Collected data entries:
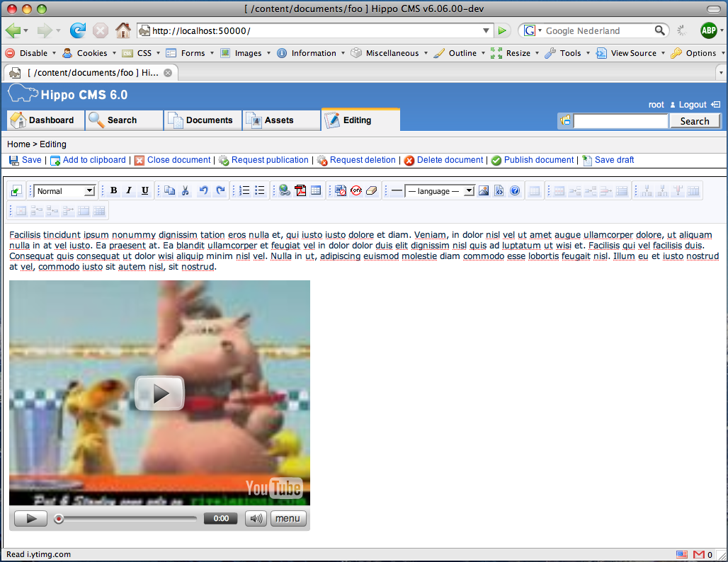Expand the language dropdown in toolbar
Image resolution: width=728 pixels, height=562 pixels.
(469, 190)
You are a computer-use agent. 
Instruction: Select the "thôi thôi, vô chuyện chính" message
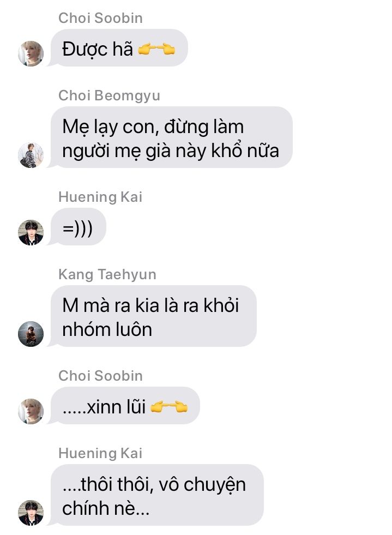pyautogui.click(x=157, y=495)
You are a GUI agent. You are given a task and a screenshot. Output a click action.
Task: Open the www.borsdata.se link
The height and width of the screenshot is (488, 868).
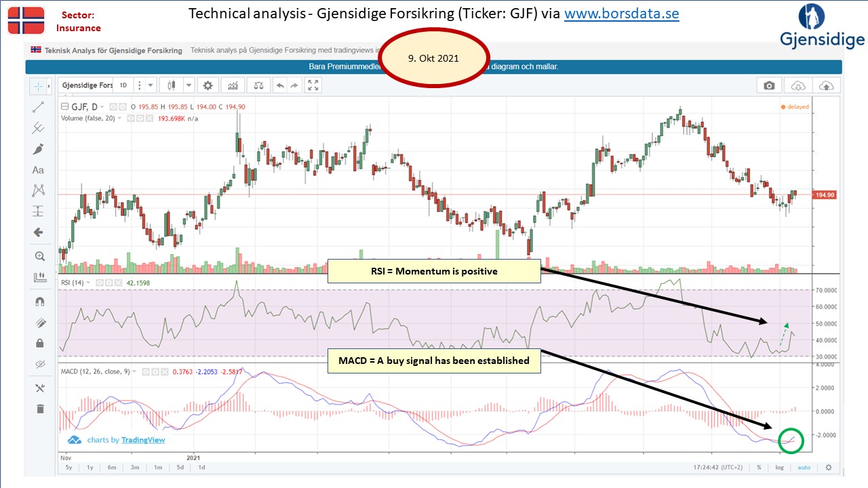coord(622,14)
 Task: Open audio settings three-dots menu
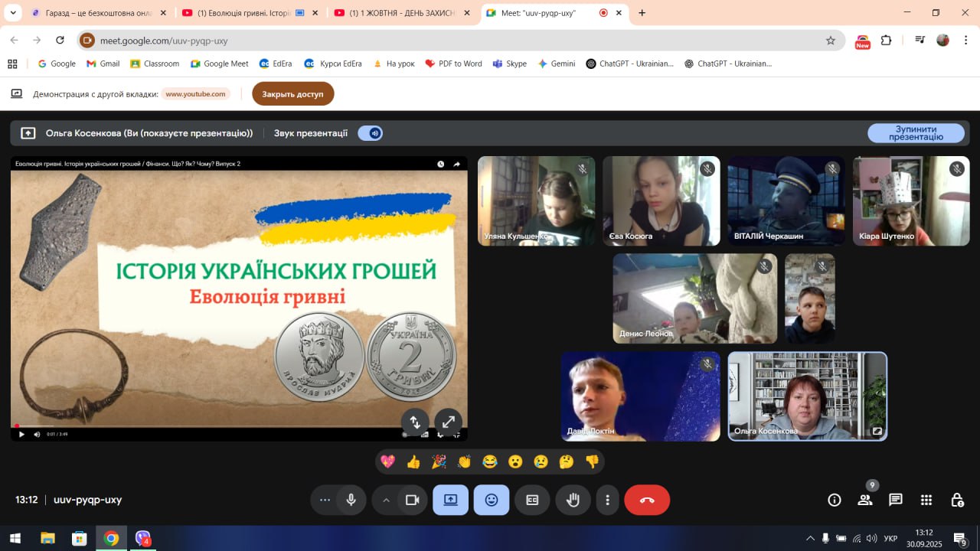click(x=325, y=500)
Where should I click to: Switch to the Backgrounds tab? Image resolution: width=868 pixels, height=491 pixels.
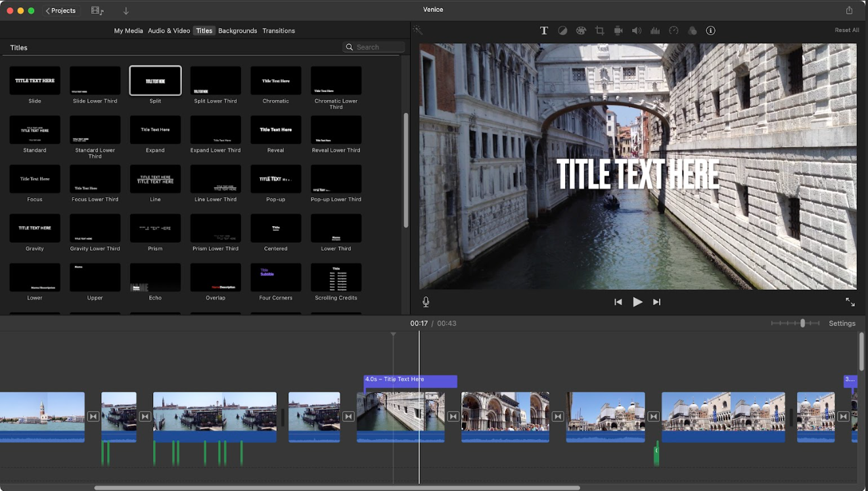(x=237, y=31)
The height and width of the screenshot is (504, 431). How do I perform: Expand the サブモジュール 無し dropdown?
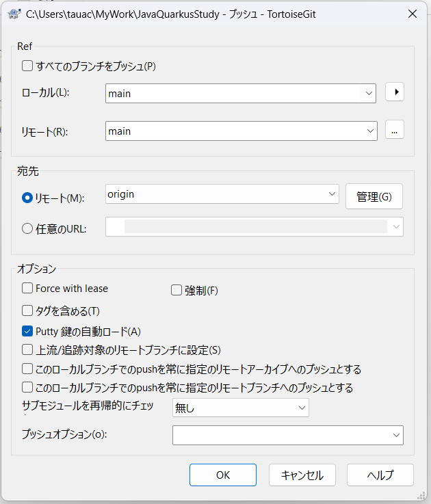(x=302, y=408)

**Aim of the exercise**
Copy out, from the data above, every line holding the word "agent".

**Exercise response**
You are a computer-use agent. 
You are a GUI agent. You are given a task and a screenshot. Output a click action.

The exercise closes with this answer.